[Records of locating words and elements]
==========
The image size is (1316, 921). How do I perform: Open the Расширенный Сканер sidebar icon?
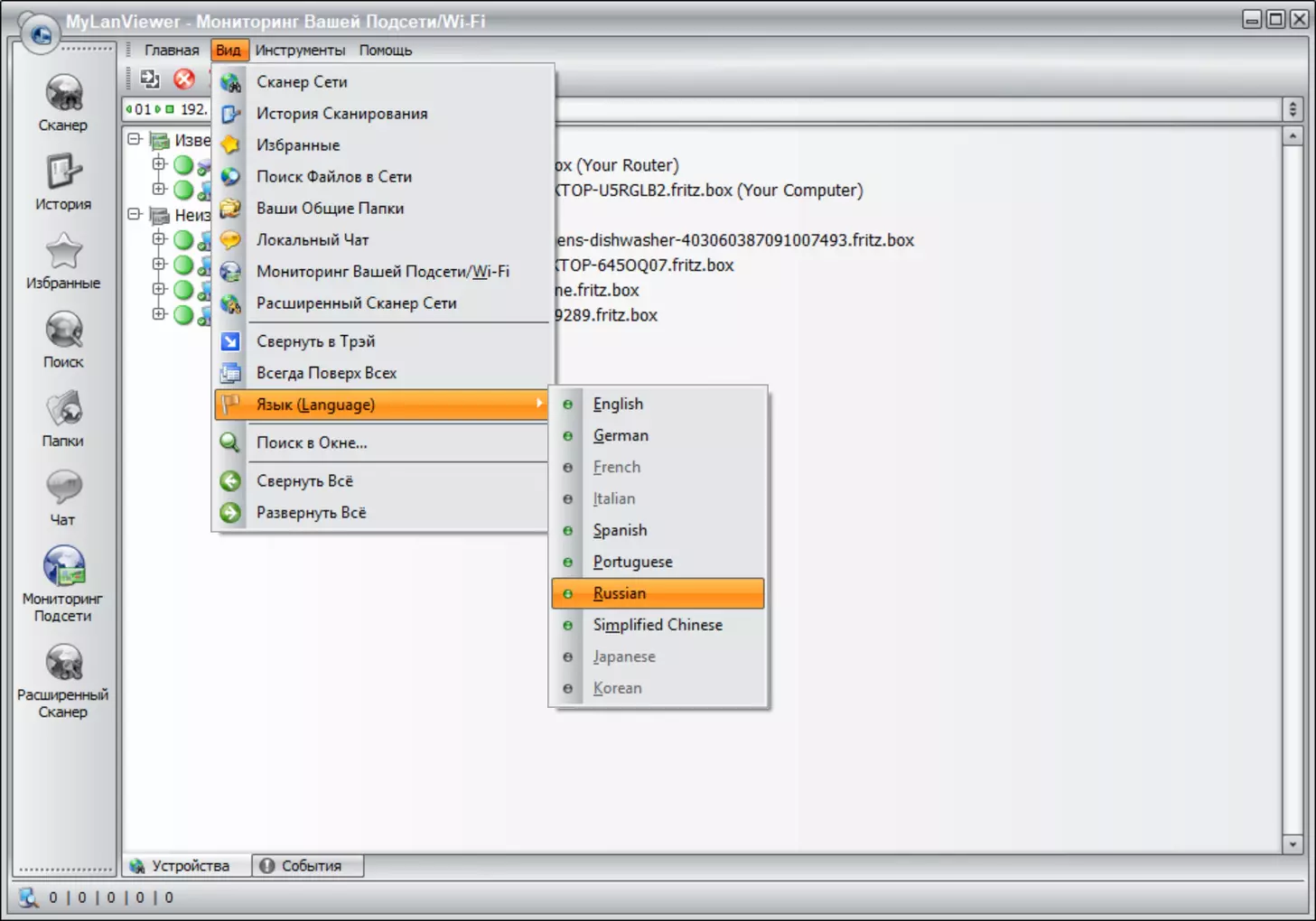point(63,665)
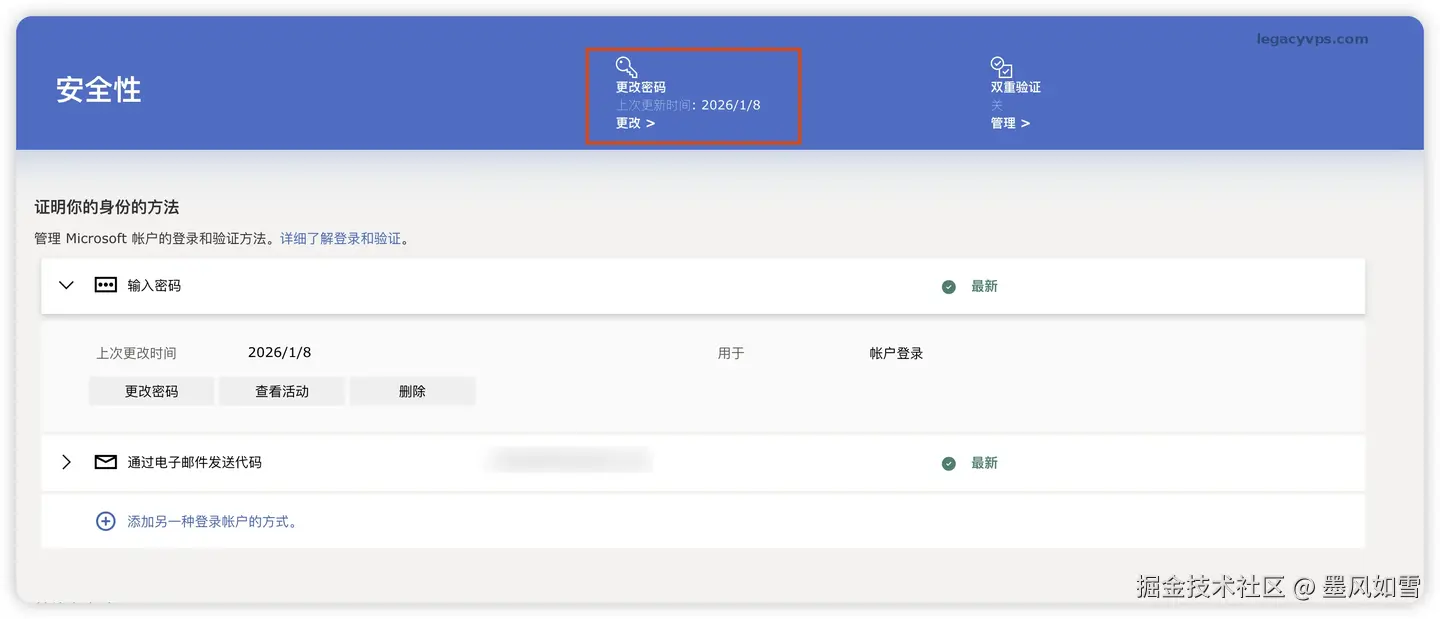1440x619 pixels.
Task: Expand the 通过电子邮件发送代码 row chevron
Action: point(67,462)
==========
= Set problem =
Copy the lines above word for word, leaving out the pictures.

= Answer below =
The image size is (1316, 921). How do I perform: Open the Расширенный Сканер sidebar icon?
point(63,665)
1440x619 pixels.
Task: Expand the 通过电子邮件发送代码 row chevron
Action: point(67,462)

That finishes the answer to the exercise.